Deuxième outil intéressant pour répondre à la problématique du pouvoir d'achat : les dispositifs d'épargne salariale. Si l'intéressement et la participation permettent de redonner du pouvoir d'achat à moyen ou long terme (l’exonération fiscale ne trouvant à s’appliquer que si les sommes versées à ce titre sont bloquées pendant cinq ans), la possibilité d'un déblocage exceptionnel en 2022 est, à mon sens, une bonne nouvelle qui va permettre de répondre à la problématique du pouvoir d'achat des salariés sans que l'entreprise (elle-même souvent confrontée à une augmentation de ses coûts) n’ait à supporter une nouvelle charge à cette occasion. Une instruction est attendue en septembre pour en savoir plus sur les modalités de déblocage anticipé. D'ailleurs, un certain nombre d’assureurs attendent des précisions pour autoriser ce déblocage. Sans attendre ces précisions, les entreprises ont jusqu'au 16 octobre 2022 pour en informer les salariés, cette obligation d’information s’expliquant vraisemblablement par le caractère très limitée (jusqu’au 31 décembre prochain) de cette possibilité de déblocage exceptionnel.

Enfin, les nouvelles conditions de prise en charge des frais de trajet domicile-lieu des salariés, à savoir les frais de transport collectif, la prime transport et les mobilités douces avec le forfait mobilité durable, constituent une réponse qui apparaît appropriée à la flambée des prix à la pompe. Il est toutefois regrettable, à mon sens, que la possibilité pour l’entreprise de prendre en charge jusqu'à 75 % du coût d’un abonnement à un transport public de voyageurs soit limitée aux seules années 2022-2023. Cela apparaît, en outre, peu cohérent avec l'urgence climatique et la nécessité d'une transition énergétique.

La question du pouvoir d'achat est, enfin, à mettre en perspective avec les nouvelles attentes des salariés. Les salariés souhaitent retrouver du pouvoir d'achat et, en parallèle, disposer de plus de temps et d'une meilleure qualité de vie au travail. Les entreprises vont devoir trouver le bon point d'équilibre. 

 

Point de vigilance n° 2 : la mise à jour des actes juridiques liés à la protection sociale complémentaire

"Les entreprises qui ont adopté leur régime frais de santé/prévoyance par décision unilatérale (DUE) ont l'obligation de mettre à jour l'acte juridique afin de tenir compte des nouvelles obligations relatives au maintien des garanties en cas de suspension du contrat de travail. Elles avaient en principe jusqu'au 30 juin pour le faire. Mais par une mise à jour du Boss, la date a été repoussée au 31 décembre 2022. Les entreprises ne doivent toutefois pas tarder à se saisir du sujet.
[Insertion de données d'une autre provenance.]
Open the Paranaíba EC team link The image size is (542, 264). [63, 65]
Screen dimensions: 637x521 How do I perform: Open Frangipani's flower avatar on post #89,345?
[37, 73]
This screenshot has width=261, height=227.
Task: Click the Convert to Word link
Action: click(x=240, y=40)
En effet, le régime de la DUE est très formel et suit la dénonciation d'un usage. Cela suppose de la part de l'employeur l'information-consultation des représentants du personnel, l’information individualisée des salariés et le respect d'un délai de prévenance. Elles doivent donc dès le mois de septembre commencer ce travail de mise en conformité par rapport à cette obligation. A défaut, elles s'exposent à un redressement de l'Urssaf avec la réintégration de la part patronale financement ces régimes de protection sociale complémentaire, dans l'assiette des cotisations. 

Je suggère aux entreprises de réfléchir à cette occasion au financement des régimes de protection sociale complémentaire justement car la part patronale est exonérée de cotisations. Certaines entreprises ont ainsi pris la décision d'augmenter la part de prise en charge de la mutuelle/complémentaire santé par l'entreprise afin de redonner du pouvoir d'achat aux salariés.

Cette contrainte formelle peut donc constituer une occasion de traiter également la problématique de l’inflation et du pouvoir d’achat des salariés tout en bénéficiant d’un régime social et fiscal de faveur. 

 

Point de vigilance n° 3 : le renouvellement des CSE

"J'alertais déjà à la rentrée dernière sur la question du renouvellement des CSE. L'un des enjeux importants est de tirer un bilan du premier mandat du CSE en vue de le reconfigurer, si nécessaire, lors du renouvellement. Chaque organisation de travail doit réaliser son propre bilan de ce premier mandat de quatre ans.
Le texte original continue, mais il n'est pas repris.